The two charts below show the divergence in US tax receipts which have flatlined (on a trailing 6M basis) since the covid pandemic in 2020 (with occasional stimmy-driven surges)...

... and spending which is about 50% higher compared to where it was in 2020.

The end result is that in February, the budget deficit rose to $296.3 billion, up 12.9% from a year prior, and the second highest February deficit on record.

And the punchline: on a cumulative basis, the budget deficit in fiscal 2024 which began on October 1, 2023 is now $828 billion, the second largest cumulative deficit through February on record, surpassed only by the peak covid year of 2021.

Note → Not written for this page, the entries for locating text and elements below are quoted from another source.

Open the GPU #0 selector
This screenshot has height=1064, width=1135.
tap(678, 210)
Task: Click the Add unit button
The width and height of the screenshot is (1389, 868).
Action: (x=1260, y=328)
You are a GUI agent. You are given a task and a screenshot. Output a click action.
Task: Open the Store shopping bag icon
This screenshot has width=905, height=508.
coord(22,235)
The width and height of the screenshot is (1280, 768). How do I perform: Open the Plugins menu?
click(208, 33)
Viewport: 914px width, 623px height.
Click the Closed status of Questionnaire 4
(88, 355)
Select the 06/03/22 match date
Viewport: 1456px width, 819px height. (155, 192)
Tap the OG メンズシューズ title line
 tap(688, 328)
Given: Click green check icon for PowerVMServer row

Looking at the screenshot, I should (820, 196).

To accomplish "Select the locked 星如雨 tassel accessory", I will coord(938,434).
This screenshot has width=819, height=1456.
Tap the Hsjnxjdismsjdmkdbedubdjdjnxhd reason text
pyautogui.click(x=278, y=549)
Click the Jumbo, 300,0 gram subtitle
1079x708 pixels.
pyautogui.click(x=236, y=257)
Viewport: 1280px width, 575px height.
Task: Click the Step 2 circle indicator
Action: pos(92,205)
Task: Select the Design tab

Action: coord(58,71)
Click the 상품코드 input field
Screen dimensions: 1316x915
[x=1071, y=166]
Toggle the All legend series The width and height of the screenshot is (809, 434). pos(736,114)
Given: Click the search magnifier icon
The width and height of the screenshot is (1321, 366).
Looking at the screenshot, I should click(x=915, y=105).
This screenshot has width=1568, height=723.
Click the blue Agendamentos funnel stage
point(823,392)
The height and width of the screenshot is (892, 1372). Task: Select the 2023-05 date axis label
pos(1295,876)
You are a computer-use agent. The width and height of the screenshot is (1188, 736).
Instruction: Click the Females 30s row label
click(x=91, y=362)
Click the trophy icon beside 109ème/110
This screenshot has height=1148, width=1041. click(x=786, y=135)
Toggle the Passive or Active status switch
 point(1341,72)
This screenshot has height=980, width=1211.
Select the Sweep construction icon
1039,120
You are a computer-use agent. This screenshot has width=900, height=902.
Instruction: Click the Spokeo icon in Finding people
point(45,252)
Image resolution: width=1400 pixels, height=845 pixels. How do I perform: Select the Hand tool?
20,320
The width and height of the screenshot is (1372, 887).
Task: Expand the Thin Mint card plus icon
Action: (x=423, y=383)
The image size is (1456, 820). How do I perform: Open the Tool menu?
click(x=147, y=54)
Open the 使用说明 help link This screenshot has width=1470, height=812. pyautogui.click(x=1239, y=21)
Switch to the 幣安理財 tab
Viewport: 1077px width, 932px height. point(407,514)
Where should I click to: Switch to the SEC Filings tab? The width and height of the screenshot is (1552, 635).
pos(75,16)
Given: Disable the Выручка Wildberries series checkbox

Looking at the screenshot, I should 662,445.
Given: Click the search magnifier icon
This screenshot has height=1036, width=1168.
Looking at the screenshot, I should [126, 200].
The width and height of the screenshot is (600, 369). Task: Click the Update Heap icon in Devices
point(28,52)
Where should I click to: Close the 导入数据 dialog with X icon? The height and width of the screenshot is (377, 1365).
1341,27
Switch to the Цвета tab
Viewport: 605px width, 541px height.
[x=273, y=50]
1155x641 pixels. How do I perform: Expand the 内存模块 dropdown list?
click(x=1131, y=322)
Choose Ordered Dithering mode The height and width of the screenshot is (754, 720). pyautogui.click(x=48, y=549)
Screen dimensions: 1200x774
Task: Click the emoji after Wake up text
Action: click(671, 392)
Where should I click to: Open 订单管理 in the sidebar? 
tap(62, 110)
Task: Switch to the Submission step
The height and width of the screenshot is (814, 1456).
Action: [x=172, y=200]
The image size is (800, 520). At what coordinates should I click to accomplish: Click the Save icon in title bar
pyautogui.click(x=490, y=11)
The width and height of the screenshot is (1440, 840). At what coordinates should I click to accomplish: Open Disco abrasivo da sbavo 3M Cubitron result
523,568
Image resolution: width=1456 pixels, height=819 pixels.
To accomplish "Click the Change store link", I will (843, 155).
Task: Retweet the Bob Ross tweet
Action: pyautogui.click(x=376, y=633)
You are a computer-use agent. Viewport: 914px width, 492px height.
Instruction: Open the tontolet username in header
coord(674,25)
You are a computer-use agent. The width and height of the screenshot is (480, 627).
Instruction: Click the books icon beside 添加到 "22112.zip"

But wait there's more: because in a world where the US is spending more than twice what it is collecting, the endgame is clear: debt collapse, and while it won't be tomorrow, or the week after, it is coming... and it's also why the US is now selling $1 trillion in debt every 100 days just to keep operating (and absorbing all those millions of illegal immigrants who will keep voting democrat to preserve the socialist system of the US, so beloved by the Soros clan).

And it gets even worse, because we are now in the ponzi finance stage of the Minsky cycle, with total interest on the debt annualizing well above $1 trillion, and rising every day

... having already surpassed total US defense spending and soon to surpass total health spending and, finally all social security spending, the largest spending category of all, which means that US debt will now rise exponentially higher until the inevitable moment when the US dollar loses its reserve status and it all comes crashing down.

We conclude with another observation by CNBC's Brian Sullivan, who quotes an email by a DC strategist...

.. which lays out the proposed Biden budget as follows:

The budget deficit will growth another $16 TRILLION over next 10 years. Thats *with* the proposed massive tax hikes.

Without them the deficit will grow $19 trillion.

That's why you will hear the "deficit is being reduced by $3 trillion" over the decade.

No family budget or business could exist with this kind of math.

Of course, in the long run, neither can the US... and since neither party will ever cut the spending which everyone by now is so addicted to, the best anyone can do is start planning for the endgame.